AbstractWith recent developments in the field of spin‐orbitronics, two‐dimensional electron gases (2DEGs) with Rashba‐type spin‐orbit coupling have emerged as an important component of spin‐based devices. One of the promising platforms is the 2DEG in SrTiO3‐based structures, which has been the fundamental building block of oxide electronics. The 2DEG formed due to the redox reactions at metal/SrTiO3 interfaces has been incorporated into magnetic heterostructures, demonstrating efficient spin‐to‐charge conversion through the inverse Edelstein effect due to the sizable Rashba spin‐orbit coupling. However, evidence for the charge‐to‐spin conversion, a technologically more important process, has been lacking, and furthermore, the spin transport mechanism in the magnetic heterostructure has been unclear. Here, the charge‐to‐spin conversion induced by the direct Edelstein effect in the 2DEG at an Al/SrTiO3 interface is demonstrated. The effective charge‐to‐spin conversion efficiency of the 2DEG exceeds 10% at room temperature, which is comparable to that of the archetypal spin‐to‐charge converter, Pt.

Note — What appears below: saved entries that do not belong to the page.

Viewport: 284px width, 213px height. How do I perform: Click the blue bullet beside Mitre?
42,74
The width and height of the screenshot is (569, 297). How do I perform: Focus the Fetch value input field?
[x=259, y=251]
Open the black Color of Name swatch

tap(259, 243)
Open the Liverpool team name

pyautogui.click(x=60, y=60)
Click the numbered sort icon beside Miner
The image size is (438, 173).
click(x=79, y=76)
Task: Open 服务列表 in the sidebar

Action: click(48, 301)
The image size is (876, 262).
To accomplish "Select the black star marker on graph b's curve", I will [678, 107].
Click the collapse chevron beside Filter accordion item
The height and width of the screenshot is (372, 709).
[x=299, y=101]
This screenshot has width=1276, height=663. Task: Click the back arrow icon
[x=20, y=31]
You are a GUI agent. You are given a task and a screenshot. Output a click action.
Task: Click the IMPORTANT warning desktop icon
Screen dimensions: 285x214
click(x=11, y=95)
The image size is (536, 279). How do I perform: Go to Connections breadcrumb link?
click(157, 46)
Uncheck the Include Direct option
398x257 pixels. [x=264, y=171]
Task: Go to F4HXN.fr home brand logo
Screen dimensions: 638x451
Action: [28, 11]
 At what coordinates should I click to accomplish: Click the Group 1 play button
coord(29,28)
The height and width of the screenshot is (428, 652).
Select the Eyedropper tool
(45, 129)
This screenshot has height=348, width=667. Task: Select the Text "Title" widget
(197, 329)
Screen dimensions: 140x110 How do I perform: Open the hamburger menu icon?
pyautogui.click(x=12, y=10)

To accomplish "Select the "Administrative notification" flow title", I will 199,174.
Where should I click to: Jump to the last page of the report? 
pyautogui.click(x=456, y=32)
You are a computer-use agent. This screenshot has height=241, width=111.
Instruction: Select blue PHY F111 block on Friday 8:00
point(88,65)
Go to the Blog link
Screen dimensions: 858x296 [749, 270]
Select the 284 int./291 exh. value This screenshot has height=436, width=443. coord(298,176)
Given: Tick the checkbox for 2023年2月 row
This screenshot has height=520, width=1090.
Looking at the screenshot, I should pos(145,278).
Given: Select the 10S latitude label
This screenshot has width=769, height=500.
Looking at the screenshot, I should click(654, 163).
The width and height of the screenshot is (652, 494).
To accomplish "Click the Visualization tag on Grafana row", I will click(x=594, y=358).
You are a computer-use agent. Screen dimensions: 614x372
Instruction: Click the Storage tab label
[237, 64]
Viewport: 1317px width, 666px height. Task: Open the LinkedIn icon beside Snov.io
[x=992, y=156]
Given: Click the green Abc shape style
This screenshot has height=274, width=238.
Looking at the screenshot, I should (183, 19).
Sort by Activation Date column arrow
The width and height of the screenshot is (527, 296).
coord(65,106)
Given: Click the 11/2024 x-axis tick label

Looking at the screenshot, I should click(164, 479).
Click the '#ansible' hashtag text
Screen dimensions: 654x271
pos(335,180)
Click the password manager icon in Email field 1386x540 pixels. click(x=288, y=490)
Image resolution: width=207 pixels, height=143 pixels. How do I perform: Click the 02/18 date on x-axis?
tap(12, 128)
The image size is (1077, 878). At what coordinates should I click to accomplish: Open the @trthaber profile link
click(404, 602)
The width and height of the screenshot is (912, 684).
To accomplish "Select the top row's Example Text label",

The high effective charge‐to‐spin conversion efficiency is found to be suppressed by decreasing temperature, demonstrating a crossover of the dominant spin transport mechanism from the inelastic tunneling to elastic tunneling induced by decreasing temperature. These findings will provide a clue to unlock the full potential of oxide‐based spin‐orbitronic devices.